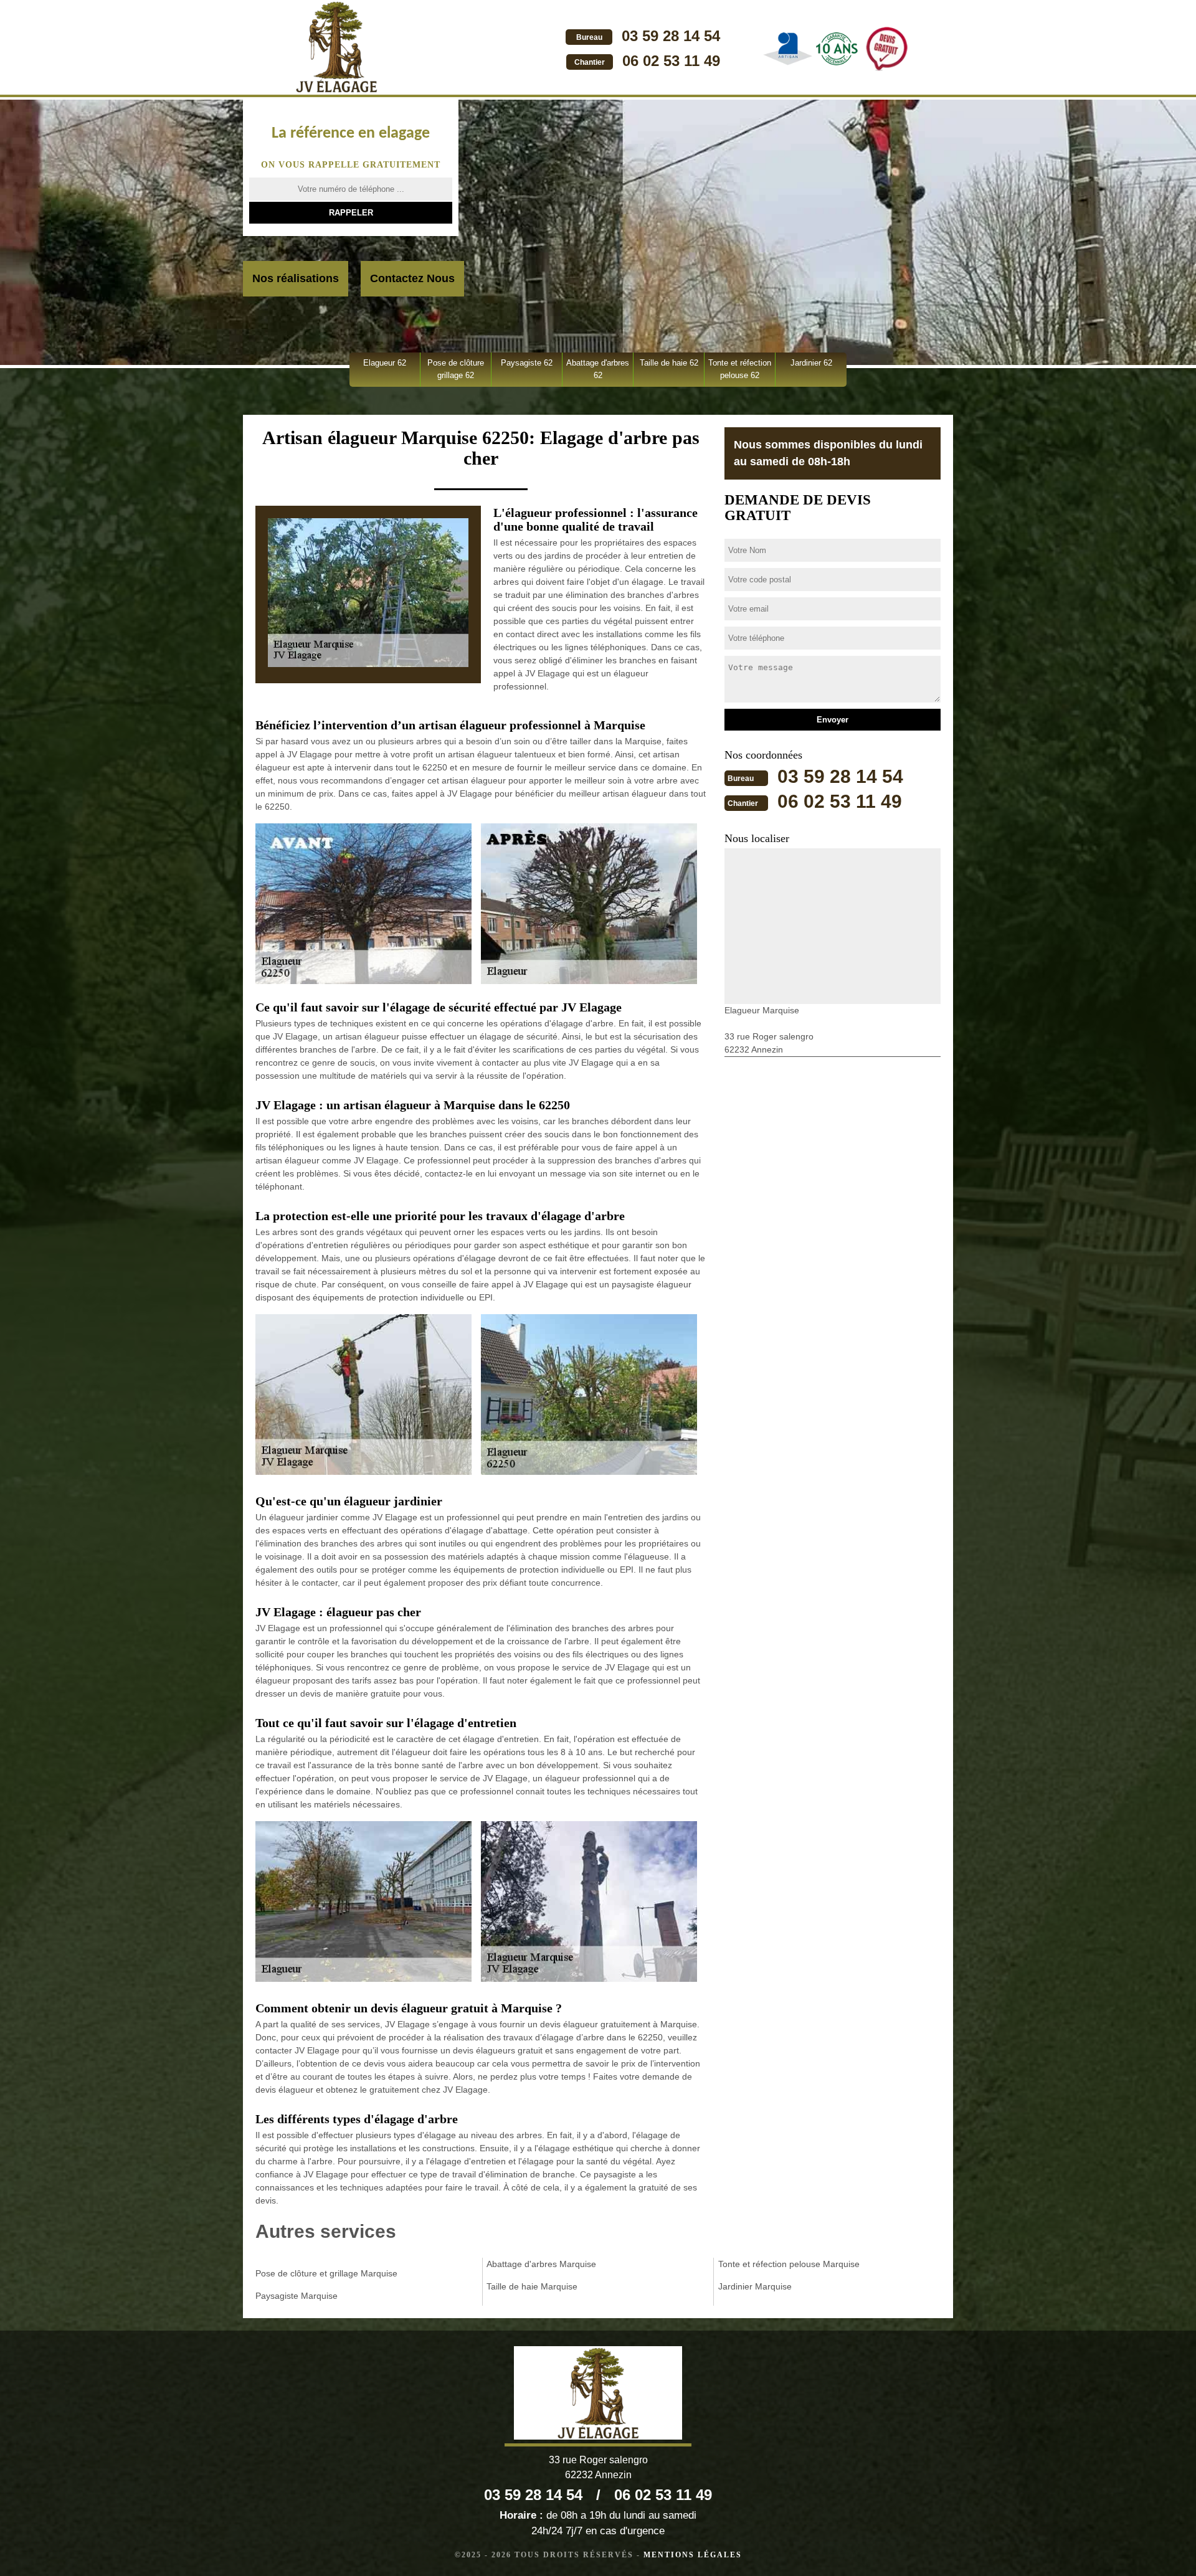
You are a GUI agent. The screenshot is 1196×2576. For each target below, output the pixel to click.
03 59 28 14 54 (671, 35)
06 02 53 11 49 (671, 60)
**********
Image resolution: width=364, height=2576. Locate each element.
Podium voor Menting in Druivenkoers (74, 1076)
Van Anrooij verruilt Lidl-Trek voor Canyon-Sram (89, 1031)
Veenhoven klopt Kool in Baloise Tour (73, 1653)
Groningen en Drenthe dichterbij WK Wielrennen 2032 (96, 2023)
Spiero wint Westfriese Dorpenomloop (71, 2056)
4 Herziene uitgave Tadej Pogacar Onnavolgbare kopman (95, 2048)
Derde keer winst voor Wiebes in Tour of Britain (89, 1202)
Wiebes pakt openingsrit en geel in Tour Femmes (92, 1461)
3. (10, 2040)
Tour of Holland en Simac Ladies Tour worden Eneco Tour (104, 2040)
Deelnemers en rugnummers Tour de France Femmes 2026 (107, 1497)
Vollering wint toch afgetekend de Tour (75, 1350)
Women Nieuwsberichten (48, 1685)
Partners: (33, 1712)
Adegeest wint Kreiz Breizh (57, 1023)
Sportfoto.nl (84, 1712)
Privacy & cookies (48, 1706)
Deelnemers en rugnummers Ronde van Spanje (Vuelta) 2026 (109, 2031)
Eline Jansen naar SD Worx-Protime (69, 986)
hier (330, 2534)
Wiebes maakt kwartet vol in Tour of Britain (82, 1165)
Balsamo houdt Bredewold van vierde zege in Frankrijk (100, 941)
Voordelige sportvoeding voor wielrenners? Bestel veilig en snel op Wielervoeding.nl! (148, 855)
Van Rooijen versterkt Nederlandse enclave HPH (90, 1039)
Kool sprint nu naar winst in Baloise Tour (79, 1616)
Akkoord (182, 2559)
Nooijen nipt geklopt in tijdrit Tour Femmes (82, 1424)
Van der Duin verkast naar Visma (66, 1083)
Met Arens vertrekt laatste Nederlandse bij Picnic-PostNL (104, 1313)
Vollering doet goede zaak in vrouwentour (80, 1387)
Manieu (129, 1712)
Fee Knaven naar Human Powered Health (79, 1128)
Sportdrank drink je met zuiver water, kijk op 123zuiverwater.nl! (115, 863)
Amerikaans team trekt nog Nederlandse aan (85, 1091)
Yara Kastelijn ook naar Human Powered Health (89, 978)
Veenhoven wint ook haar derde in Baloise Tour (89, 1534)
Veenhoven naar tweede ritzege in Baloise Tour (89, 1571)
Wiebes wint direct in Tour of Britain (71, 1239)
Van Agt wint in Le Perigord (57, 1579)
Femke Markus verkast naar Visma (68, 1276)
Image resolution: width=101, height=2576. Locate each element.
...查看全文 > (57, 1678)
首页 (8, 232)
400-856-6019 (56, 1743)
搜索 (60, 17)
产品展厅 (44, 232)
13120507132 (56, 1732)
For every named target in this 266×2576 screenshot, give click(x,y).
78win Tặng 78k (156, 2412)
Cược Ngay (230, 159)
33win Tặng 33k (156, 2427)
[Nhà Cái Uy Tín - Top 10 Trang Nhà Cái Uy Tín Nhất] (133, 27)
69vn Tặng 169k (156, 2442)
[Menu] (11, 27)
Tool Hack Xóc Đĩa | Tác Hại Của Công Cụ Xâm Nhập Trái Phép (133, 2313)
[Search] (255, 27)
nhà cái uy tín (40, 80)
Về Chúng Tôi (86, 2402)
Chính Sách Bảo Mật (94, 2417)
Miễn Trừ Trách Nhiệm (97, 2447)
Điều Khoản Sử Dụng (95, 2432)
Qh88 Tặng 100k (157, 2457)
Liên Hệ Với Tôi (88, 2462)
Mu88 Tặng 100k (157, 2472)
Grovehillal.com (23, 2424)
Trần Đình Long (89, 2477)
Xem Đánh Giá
**********
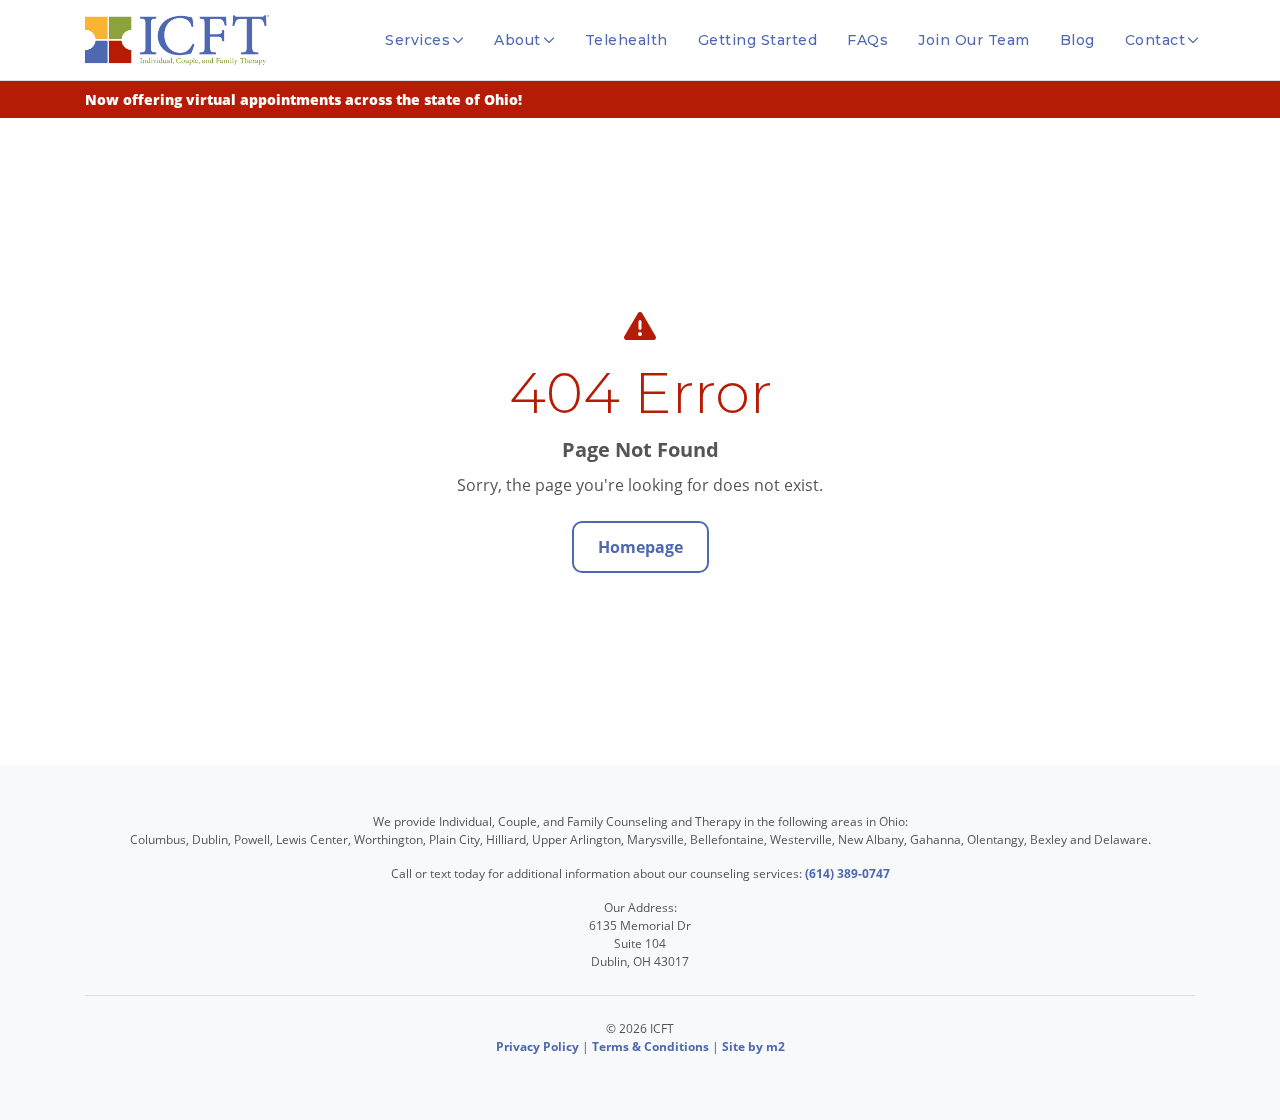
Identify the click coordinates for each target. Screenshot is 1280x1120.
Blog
**********
EXERCISE PROMPT: Find the lines above with the word "Britain". Copy them out.

TASK ANSWER:
Derde keer winst voor Wiebes in Tour of Britain (89, 1202)
Wiebes maakt kwartet vol in Tour of Britain (82, 1165)
Wiebes wint direct in Tour of Britain (71, 1239)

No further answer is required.